WHAT YOU ARE ASKED TO DO: Restate each of the lines below word for word and drop every picture.

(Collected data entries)
################

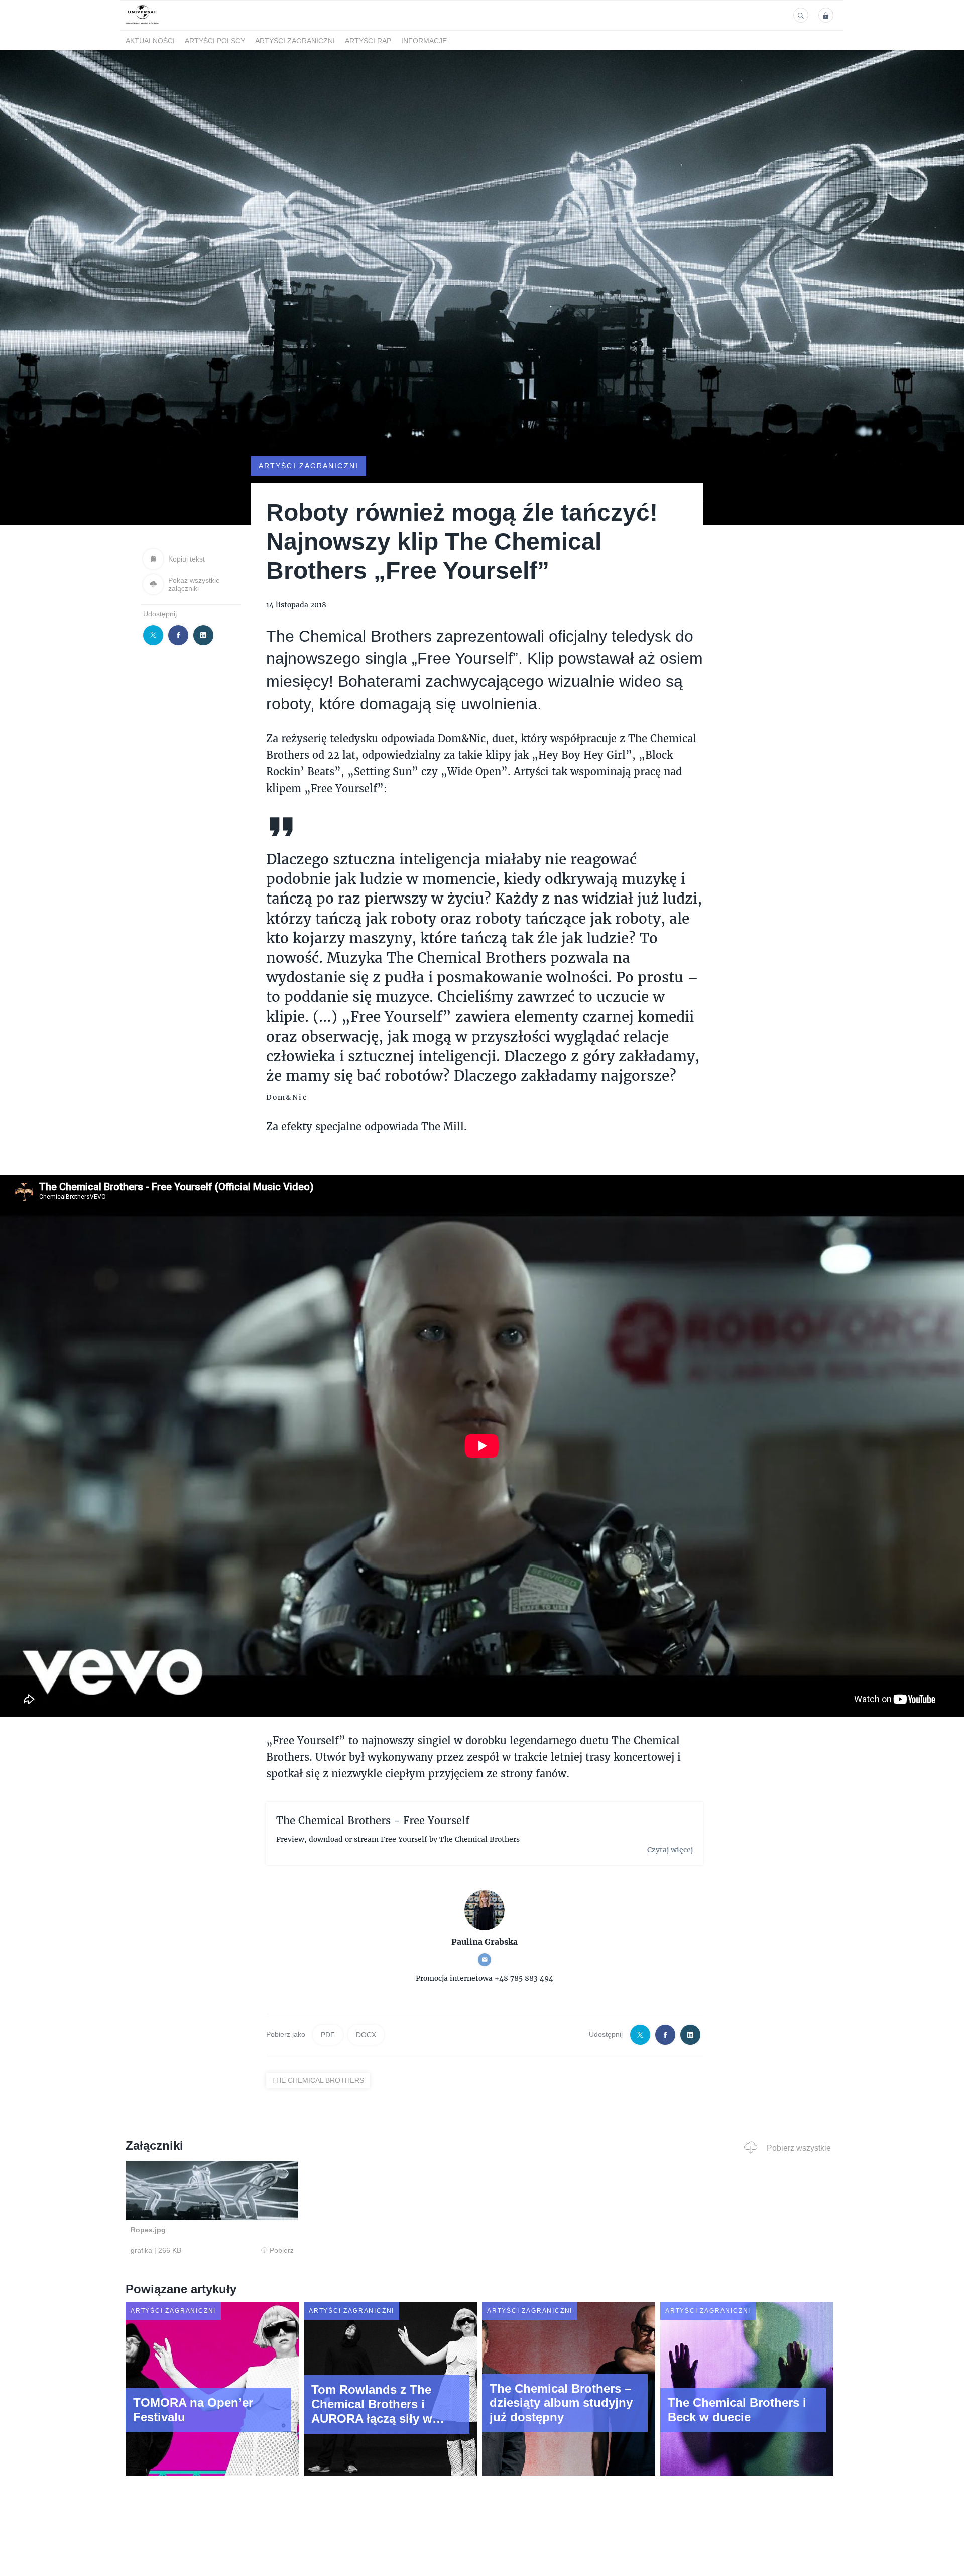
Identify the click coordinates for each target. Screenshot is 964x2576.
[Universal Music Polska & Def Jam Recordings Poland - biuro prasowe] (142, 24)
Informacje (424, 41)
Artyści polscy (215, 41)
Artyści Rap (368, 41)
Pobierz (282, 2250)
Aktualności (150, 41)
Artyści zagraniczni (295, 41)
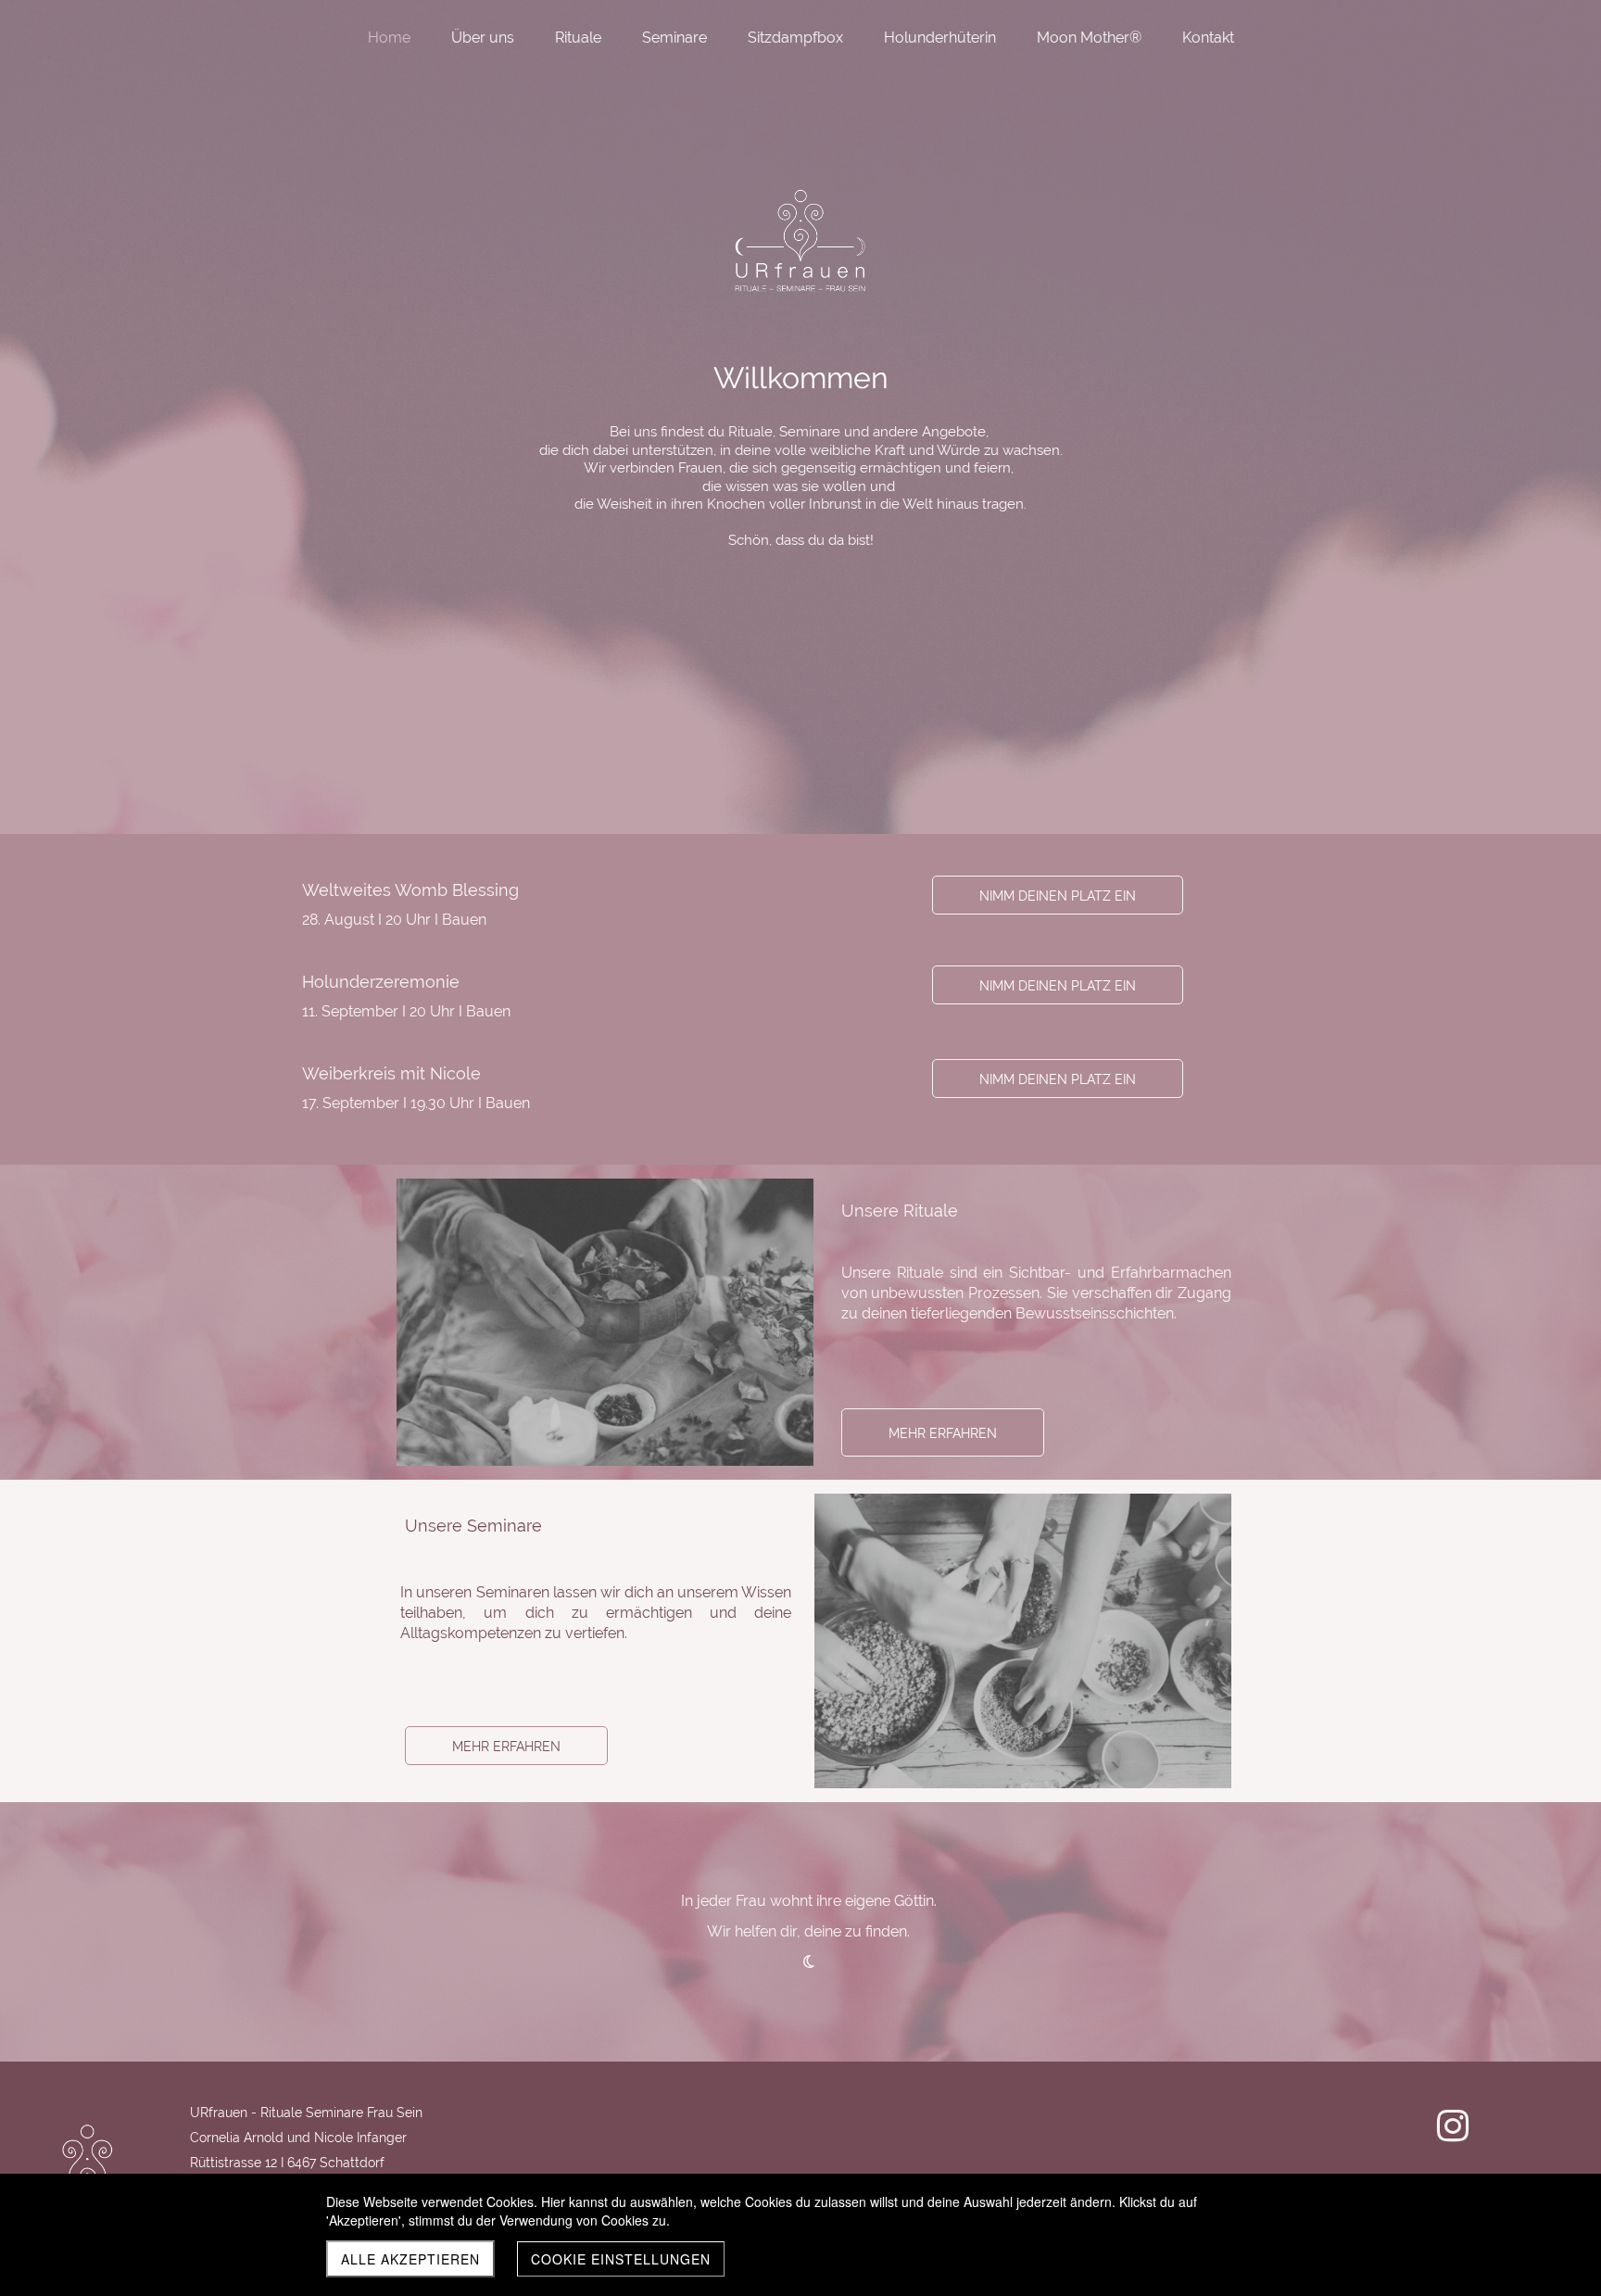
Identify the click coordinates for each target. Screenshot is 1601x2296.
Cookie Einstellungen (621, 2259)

################

SOLUTION BELOW:
Identify the click coordinates for each target. Screenshot is 964x2576.
[Universal Music Polska & Def Jam Recordings Poland - biuro prasowe] (142, 24)
Informacje (424, 41)
Artyści polscy (215, 41)
Artyści Rap (368, 41)
Pobierz (282, 2250)
Aktualności (150, 41)
Artyści zagraniczni (295, 41)
Identify the click coordinates for each target. Screenshot is 1601x2296.
Cookie Einstellungen (621, 2259)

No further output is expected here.